### Data listing
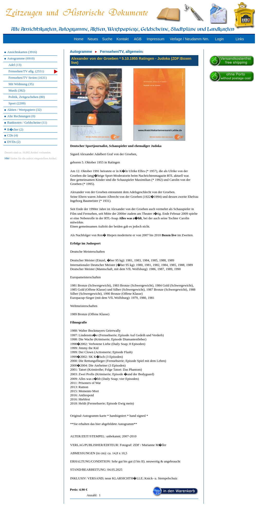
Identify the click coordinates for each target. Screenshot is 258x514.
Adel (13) (14, 65)
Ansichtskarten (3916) (22, 52)
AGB (138, 39)
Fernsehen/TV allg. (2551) (33, 71)
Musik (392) (16, 90)
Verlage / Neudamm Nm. (189, 39)
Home (78, 39)
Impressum (155, 39)
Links (240, 39)
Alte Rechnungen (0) (21, 116)
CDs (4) (12, 135)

### Written task
Can you update the rows above by changing "click" to "tap" and keeping everything else unchanged? Omit the picture from your answer.

### Full answer
Identify the tap coordinates for each target. Screenshot is 258x514.
Adel (13) (14, 65)
Ansichtskarten (3916) (22, 52)
AGB (138, 39)
Fernsehen/TV allg. (2551) (33, 71)
Musik (392) (16, 90)
Verlage / Neudamm Nm. (189, 39)
Home (78, 39)
Impressum (155, 39)
Links (240, 39)
Alte Rechnungen (0) (21, 116)
CDs (4) (12, 135)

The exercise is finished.